Com a minha própria mulher, passou-se que, como eu não a distinguia das outras, comecei a chamar-lhe nomes que ela não tem nem merece. Conseguintemente, passei a dormir exilado na saleta de passar a roupa a ferro. Convivi com meias, pijamas, bonés & camisas que eu já não sabia que tinha ainda. A minha cabeceira foi uma caixa de sapatos sem sapatos mas plena de identidades (e de oportunidades) perdidas. Explico-me: era a caixa de cartões caídos (como eu nesta vida tantas vezes, hélas!) em inutilidade anacrónica por desuso. Revi então as minhas mocidades à-la-minuta:
o meu cartão de xadrezista aos 12 anos pela Académica;
aos 13, o meu passe de iniciado pelo futebol do União;
a quadrícula de director-auxiliar da Tuna, aos 16;
a cédula de pescador fluvial, que acabei por renegar ao descobrir que aquilo era, afinal, uma licença-para-matar;
o meu primeiro BI, amarelidão de documento autenticador mas falsário de uma filiação que por todo o lado, todos os dias & a toda a hora, com ou sem óculos, procuro entre os vivos mas não encontro: o meu Pai, a minha Mãe;
convenientemente roído, o meu certificado de sócio-fundador da Federação Portuguesa de Onicofagia;
o diploma-de-mérito da Sociedade Nacional de Fermentadas & Destiladas;
e ainda, também e finalmente, a certidão de utente da Sopa dos Pobres que ficava ali ao pé da Igreja do Deus-me-Livre.
Chegado o Setembro, a minha Graça condoeu-se. Era muito dia de eu desandar por este triste mundo tiquetaqueando as calçadas de bengalinha extensível de alumínio às risquinhas vermelhas-e-brancas com um cão também cego ao joelho. Comprou-me umas cangalhas novas e mais caras do que os olhos da cara. Lentes progressivas do-perto-ao-longe, muito fixolas, de finas hastes que configuram, no meu rosto de pergaminho, uma iluminura de artista-frade-&-copista. É com elas armadas que V. escrevo.

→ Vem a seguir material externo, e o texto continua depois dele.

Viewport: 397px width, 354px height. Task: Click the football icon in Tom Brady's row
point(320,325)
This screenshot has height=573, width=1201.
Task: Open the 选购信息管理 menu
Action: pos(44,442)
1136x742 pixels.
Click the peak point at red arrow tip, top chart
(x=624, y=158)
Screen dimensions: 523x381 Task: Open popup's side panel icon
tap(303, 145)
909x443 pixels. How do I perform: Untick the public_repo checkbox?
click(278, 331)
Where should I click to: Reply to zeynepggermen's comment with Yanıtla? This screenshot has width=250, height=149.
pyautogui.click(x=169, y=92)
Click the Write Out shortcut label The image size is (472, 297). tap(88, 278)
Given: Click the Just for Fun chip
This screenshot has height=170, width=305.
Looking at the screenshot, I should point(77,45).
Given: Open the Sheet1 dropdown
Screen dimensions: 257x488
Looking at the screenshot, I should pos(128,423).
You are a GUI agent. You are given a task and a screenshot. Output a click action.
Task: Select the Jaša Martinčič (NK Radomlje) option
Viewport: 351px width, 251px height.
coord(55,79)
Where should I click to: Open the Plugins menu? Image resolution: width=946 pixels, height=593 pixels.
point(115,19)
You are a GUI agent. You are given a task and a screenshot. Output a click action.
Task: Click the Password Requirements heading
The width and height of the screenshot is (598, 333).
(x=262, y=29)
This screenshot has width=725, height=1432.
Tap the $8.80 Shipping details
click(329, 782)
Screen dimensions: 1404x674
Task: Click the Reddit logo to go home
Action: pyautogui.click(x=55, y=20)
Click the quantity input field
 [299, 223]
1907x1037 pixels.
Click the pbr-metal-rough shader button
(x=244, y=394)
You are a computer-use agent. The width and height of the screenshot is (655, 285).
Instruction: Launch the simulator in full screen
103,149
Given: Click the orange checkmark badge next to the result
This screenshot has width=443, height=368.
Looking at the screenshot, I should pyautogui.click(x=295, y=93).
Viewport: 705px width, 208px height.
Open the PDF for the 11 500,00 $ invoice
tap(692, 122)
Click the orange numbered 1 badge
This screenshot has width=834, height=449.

Olhai ali, por maravilha: beira-rio, os choupos translúcidos filtrafarfalhando a doce luz do novel Outubro. Vêde comigo, além: um maduro de calções pedalando a reforma gorda a cavalo da BTTcicleta de três mil euros, no mínimo três milenas do belo. Assisti Vós ao que ora assisto: pespontando a azul-ferrete a qualidade diáfana da aragem da manhã, uma rapariga clara como a transparência do mais lúcido acetato.
E ainda: o solícito senhor carteiro do meu bairro, portador desta mesma edição do noss’O RIBATEJO, miraculosamente & de novo repleto de palavras que me devolvem uma identidade chamada pertença, esse tipo de pertença ao meu Leitor & ao meu Jornal a partir da qual nem preciso de óculos, por ser, como sempre tem sido & há-de ser sempre, uma coisa de olhos nos olhos.